To be an ALS1 rate the paramedic has to at minimum assess the patient and perform an "ALS intervention."
So yes, technically they could do an assessment, run an ekg, turn the patient over to the EMT and bill it as an ALS1 call. I think.
But if they did nothing, and just were there, that couldn't be billed as ALS1.
While this is the way a P/B is supposed to work it rarely works that way, In areas around here where a ALS squad is the primary provider they are dispatched for everything from stubbed toes to cardiac emergencies the ALS provider is supposed to assess the patient and appropriately triage to BLS or continue with ALS assessment and interventions. Is it right that we can legally charge an ALS1 rate for a patient who requires no ALS interventions no do we yep
I medicate patients that NEED the pain medication to be treated, moved, transported, extreme pain that is affecting vitals or breathing..etc... Other medication of patients in pain is not a NEED...it is a luxury just like a blanket to keep them warm or fluids to rehydrate them a bit before the ER.
Blankets are not a luxury, its primary care, If we showed up to your house to lets say take your mom to the hospital for weakness and flu like symptoms and throw her on the stretcher strap her in and take her to the hospital no pillow, no blanket just a sheet on the litter, because blankets are a luxury.. would you feel that we provided excellent service?? Probably not. Our job is to assist patients in treating their symptoms, and providing care, sometimes just comfort measures like blankets or positioning is providing care.
That is one thing I like about my system. If a paramedic is on scene (which is most of the time as we are a rural system so most of the few ambulances we have are ALS) then the paramedic rides in the back with the patient.
Personally, as a medic, I like this rule because in 2014 we are not just there for life and death emergencies. Being a medic is about more than pushing medications. Sometimes we are the only people who take the time to explain to our patient's how to take care of themselves. There are so many people lacking primary care, or having primary care MDs that are too busy to explain things. For example, the other day, I had a patient with a history of CHF on diuretics. She said she had not been taking them. When I asked why, she said she did not think it was important. I explained what CHF was and why taking medications as prescribed was so important. It was like a light went on in her head and she promised to take better care of herself so she could be there for her grandchildren. Did I do anything remotely ALS on that call besides Monitor/IV? Absolutely not. Was I able to use my knowledge to help someone better themselves? Yes I was. Not that some EMTs can't do the same' but a lot do not have the knowledge base of that disease process and pharmacology to have that discussion with the patient.

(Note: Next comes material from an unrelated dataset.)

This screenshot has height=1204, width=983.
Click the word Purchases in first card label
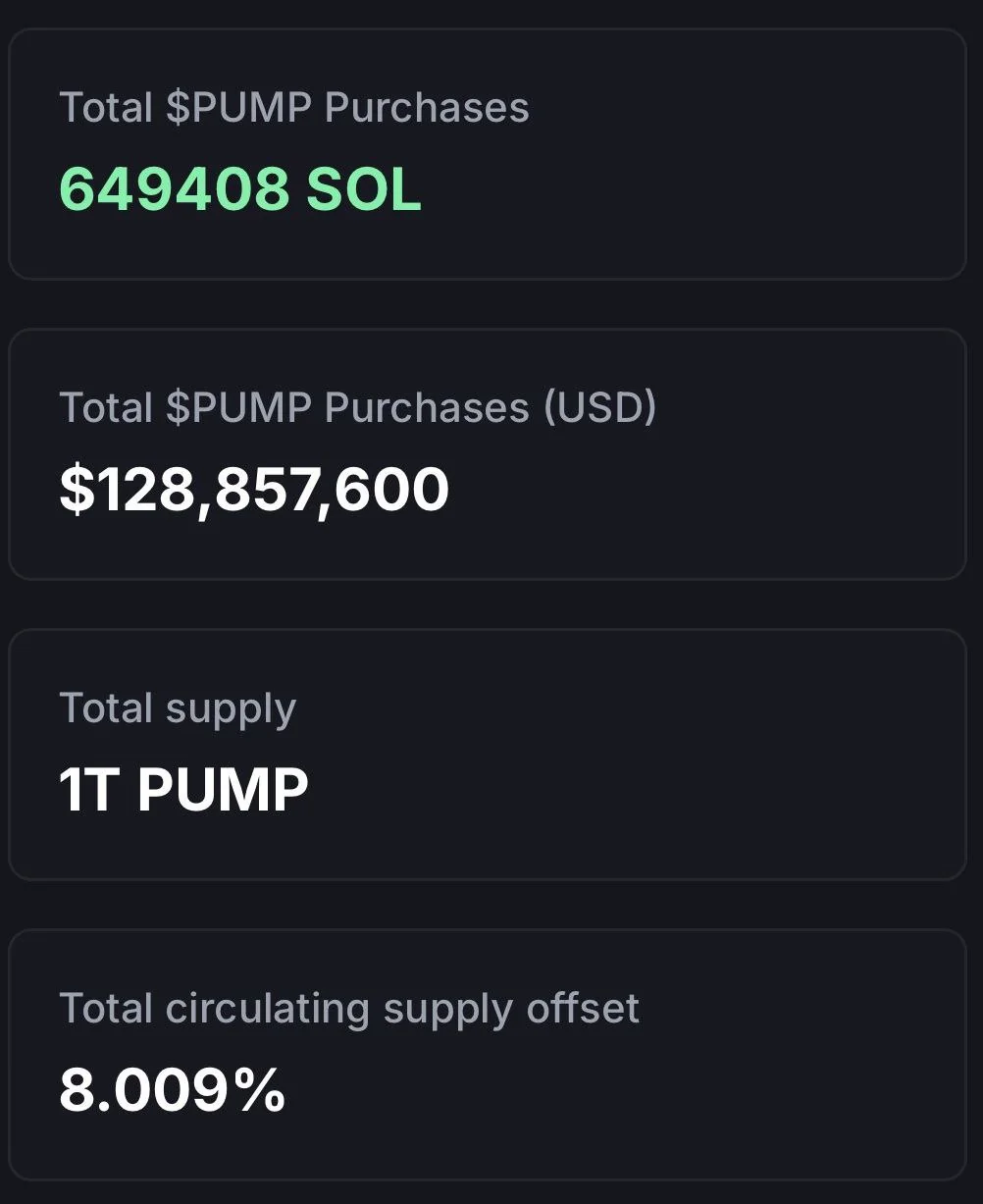[427, 107]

I came from the LA county system where fire responds in either an ALS engine or ALS squad and the ambulance is BLS. The fire medic has the choice to turf the patient to BLS and go back to the station. I can't even begin to describe the number of chest pain calls that became "chest wall discomfort" shortness of breath that became "cough and congestion" and altered that became "general weakness" so the paramedic could justify shipping the call BLS. To me that is both unethical and downright wrong.

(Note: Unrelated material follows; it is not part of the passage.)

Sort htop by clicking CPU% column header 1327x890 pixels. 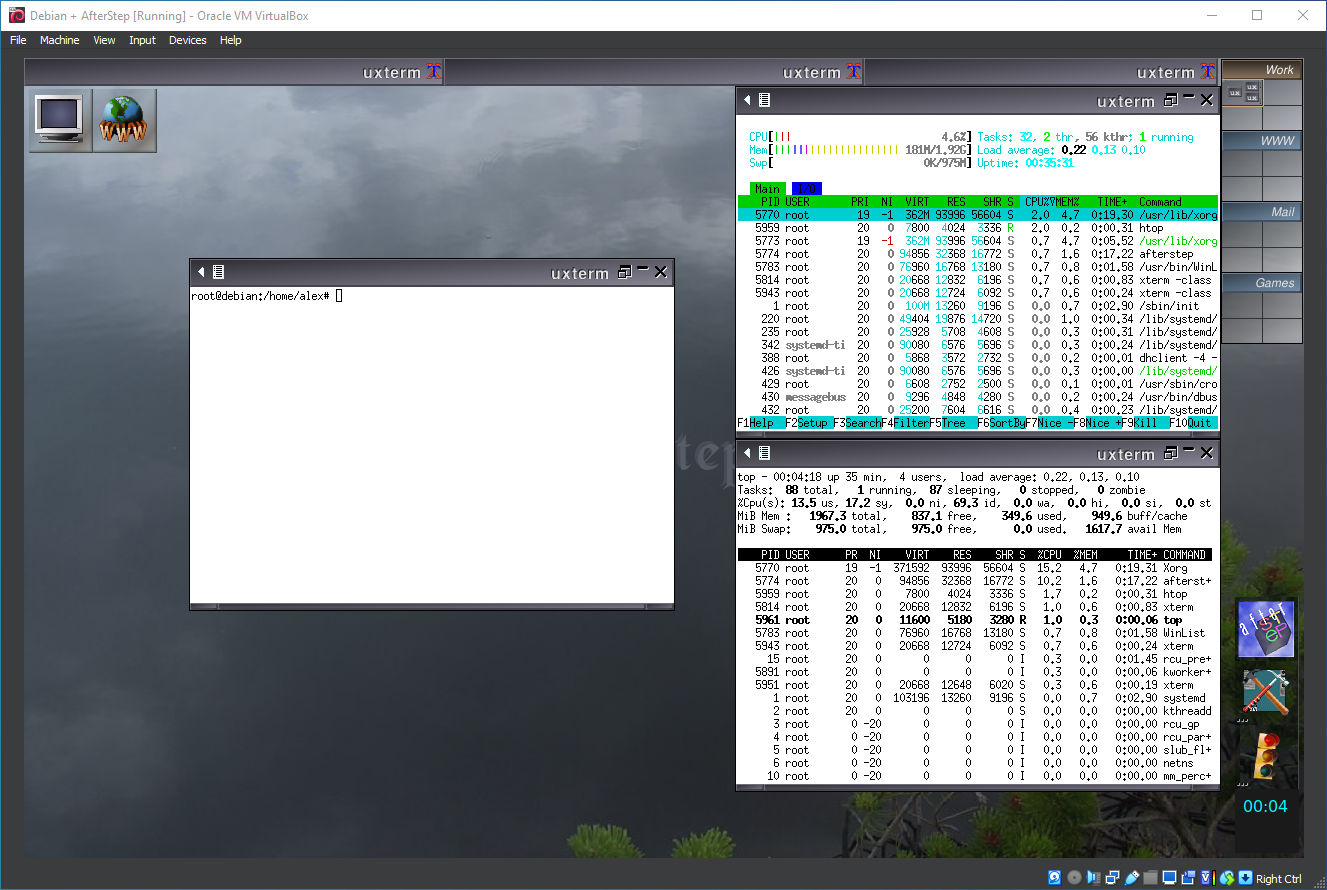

Now I understand every system is different and what works for me might not work for someone else in a different system. However, I like the way we do things in my system because I believe it puts the patient first.

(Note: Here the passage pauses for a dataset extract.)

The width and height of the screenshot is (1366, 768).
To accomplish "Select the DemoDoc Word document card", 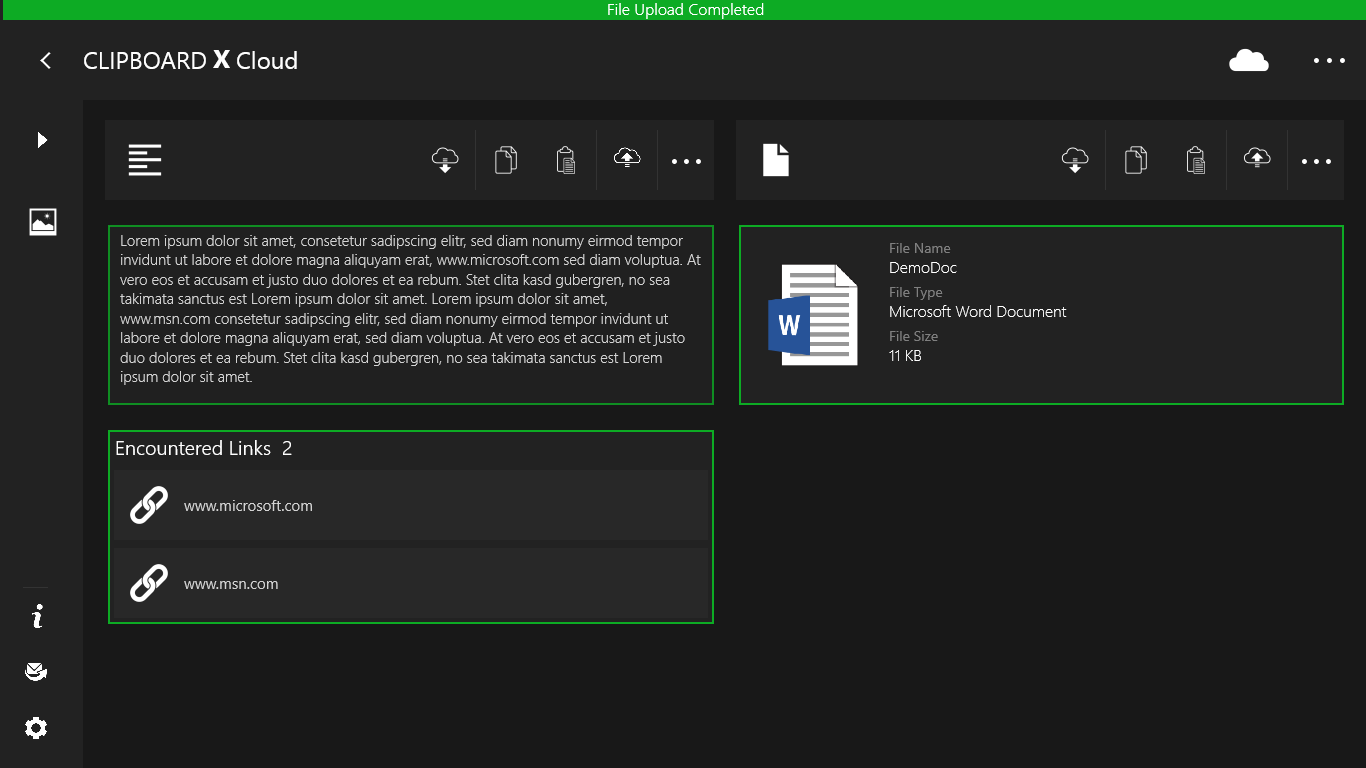I will 1040,315.
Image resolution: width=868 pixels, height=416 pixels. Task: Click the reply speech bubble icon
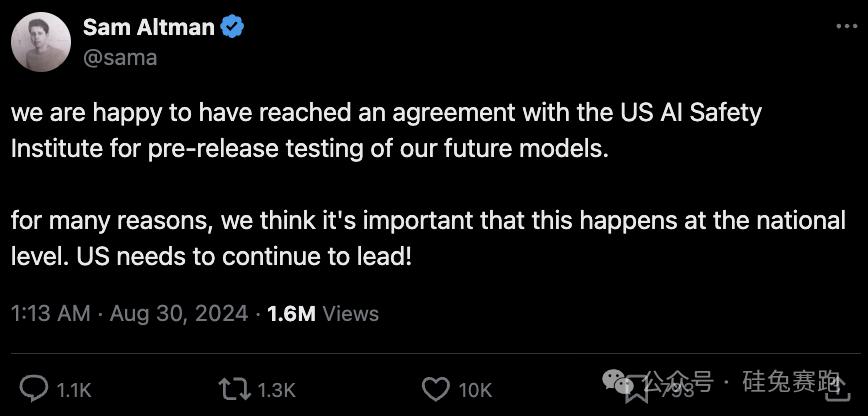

IMHO if a primary care physician "doesn't care to explain what they are treating their patients for, or tells the patient they don't have time to explain things" Its time to find a new physician. I am sorry its my body, I have the god given right to know whats going on with me, what the medications you are prescribing are going to do for me, and if I don't have a clear understanding as a non medical person, as my Primary care physician you should be more open and helpful,
To initially respond to the OP's post. most of what you are stating is a judgment call, to withhold interventions from any patient is unethical. But in the same way it comes down to HPI and a solid assessment. why is the patient sick with N/V. are they a cancer patient receiving chemotherapy? are they sick with a viral infection? etc. If N/V is motion sickness related anti-emetics like Zofran are ineffective. Also take in consideration sometimes the closest ALS is a ED. I.E. we provide primary coverage for a town that the hospital is in and 3 minutes away so to have a ALS truck dispatched and enroute to the scene I can have the patient at a higher level of care faster.
As far as the pain management portion of this thread. This is subjective to the patient. not everyone needs to be pumped full of narcotics to subside their pain. we simply forget that pain management is all or nothing with drugs, there is other interventions first. Often patients can have their pain subside with positioning comfort, and even things like heat or Ice. I've had patients with hip and extremity fractures that had pain relieved by proper positioning for comfort. or simple interventions like ice. and to continue no need to dump the drug box for pain management you can titrate up to the max for pain management depending on your transport time. If a patient pain subsides with 2mg of morphine or 50mcg of fentanyl why should I use the max dosages available to me?